Location
- 77 Dens Road Dundee, DD3 7HY Scotland 56°28′23″N 2°58′13″W﻿ / ﻿56.472934°N 2.970314°W

Information
- Type: State primary
- Established: 1911
- Local authority: Dundee City Council
- Head teacher: Daniel Albayati
- Gender: Mixed
- Capacity: 250
- Feeder to: Morgan Academy

= Dens Road Primary School =

Dens Road Primary School is a co-educational non-denominational state primary school situated in Dundee, Scotland. Managed by Dundee City Council, it serves the local inner-city community, providing early learning and primary education from nursery age through to Primary 7.

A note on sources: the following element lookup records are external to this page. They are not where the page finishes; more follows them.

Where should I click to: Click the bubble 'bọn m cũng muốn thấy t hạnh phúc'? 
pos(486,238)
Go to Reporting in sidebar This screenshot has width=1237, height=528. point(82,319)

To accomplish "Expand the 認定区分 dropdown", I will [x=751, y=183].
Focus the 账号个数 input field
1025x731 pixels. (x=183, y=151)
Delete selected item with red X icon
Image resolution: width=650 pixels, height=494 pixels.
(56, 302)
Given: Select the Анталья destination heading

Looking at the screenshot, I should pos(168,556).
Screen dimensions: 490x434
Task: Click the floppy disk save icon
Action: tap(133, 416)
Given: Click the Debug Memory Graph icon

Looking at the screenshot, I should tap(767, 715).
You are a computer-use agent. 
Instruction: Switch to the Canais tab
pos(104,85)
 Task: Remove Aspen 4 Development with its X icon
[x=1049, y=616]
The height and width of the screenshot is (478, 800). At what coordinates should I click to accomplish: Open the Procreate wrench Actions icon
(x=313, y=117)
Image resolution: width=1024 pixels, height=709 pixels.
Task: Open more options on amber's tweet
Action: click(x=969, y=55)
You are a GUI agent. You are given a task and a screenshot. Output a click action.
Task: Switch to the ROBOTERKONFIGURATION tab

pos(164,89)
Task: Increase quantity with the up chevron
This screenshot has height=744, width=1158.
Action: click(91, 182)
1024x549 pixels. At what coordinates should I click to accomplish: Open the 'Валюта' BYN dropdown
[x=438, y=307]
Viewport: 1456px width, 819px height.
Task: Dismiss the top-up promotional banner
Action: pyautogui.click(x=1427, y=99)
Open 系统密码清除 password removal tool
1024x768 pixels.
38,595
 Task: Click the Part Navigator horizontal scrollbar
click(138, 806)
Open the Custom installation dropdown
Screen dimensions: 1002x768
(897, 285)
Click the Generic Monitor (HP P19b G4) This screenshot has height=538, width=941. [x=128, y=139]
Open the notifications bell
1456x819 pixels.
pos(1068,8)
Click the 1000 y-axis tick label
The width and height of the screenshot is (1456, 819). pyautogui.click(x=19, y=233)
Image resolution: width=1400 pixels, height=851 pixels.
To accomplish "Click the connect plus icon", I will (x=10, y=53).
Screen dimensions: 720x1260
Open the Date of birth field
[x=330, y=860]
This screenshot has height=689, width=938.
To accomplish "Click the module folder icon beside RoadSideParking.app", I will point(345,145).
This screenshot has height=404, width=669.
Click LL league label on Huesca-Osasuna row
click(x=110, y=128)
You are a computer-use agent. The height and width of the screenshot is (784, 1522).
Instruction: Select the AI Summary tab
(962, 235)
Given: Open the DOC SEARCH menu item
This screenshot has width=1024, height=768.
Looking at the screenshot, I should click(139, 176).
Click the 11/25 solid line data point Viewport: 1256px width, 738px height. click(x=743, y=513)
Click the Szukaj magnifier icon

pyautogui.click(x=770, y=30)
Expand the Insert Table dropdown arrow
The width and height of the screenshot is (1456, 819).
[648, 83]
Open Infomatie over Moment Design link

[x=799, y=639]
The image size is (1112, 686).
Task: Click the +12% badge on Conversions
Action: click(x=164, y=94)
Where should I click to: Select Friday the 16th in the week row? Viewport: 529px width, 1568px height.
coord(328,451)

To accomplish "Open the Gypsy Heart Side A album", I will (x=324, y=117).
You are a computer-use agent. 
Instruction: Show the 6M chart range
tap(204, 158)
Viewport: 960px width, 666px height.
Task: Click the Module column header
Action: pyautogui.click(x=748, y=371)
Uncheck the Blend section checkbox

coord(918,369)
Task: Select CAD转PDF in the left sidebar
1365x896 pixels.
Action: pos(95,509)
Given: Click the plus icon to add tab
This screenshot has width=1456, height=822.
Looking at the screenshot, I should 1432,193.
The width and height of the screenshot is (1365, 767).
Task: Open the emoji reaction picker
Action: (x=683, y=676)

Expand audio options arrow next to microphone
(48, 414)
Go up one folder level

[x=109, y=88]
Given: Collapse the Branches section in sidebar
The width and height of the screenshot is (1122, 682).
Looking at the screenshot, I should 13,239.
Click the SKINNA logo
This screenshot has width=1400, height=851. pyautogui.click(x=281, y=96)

== History and architecture ==
The school building is a significant example of early-20th-century educational architecture and is designated as a Category B listed building by Historic Environment Scotland. Constructed between 1908 and 1909 and officially opened in 1911, the school was designed by James H. Langlands with assistance from prominent local architect William G. Lamond.

The two-storey symmetrical campus was built using hammer-dressed rubble with ashlar stone dressings and features distinctive Jugendstil (Art Nouveau) influences, particularly in the school's wrought-iron railings which were designed to resemble plant stamens. One of the most unique architectural features surviving on the campus is a circular, open-timber and rubble structure in the front playground, which was originally built as the air intake for the school's Victorian plenum heating system.

== Overview and ethos ==
Operating from its historic campus on Dens Road, the school functions as a major community hub for the surrounding neighbourhoods. The school integrates a dedicated nursery provision with its primary classes, focusing on creating a highly inclusive environment for its diverse pupil demographic.

Dens Road places a strong emphasis on pastoral care, community involvement, and student well-being. Its educational approach is underpinned by its five core school values: Happiness, Nurture, Aspiration, Respect, and Integrity, ensuring that pastoral support holds as much weight as academic progression. The school actively fosters relationships with local families and community groups to provide targeted support where needed.

== Secondary cluster ==
Upon completing their primary education at Dens Road, the majority of pupils transition into the secondary school system at Morgan Academy. The primary and secondary institutions coordinate structured transition activities to help students acclimate to the larger high school environment before entering S1.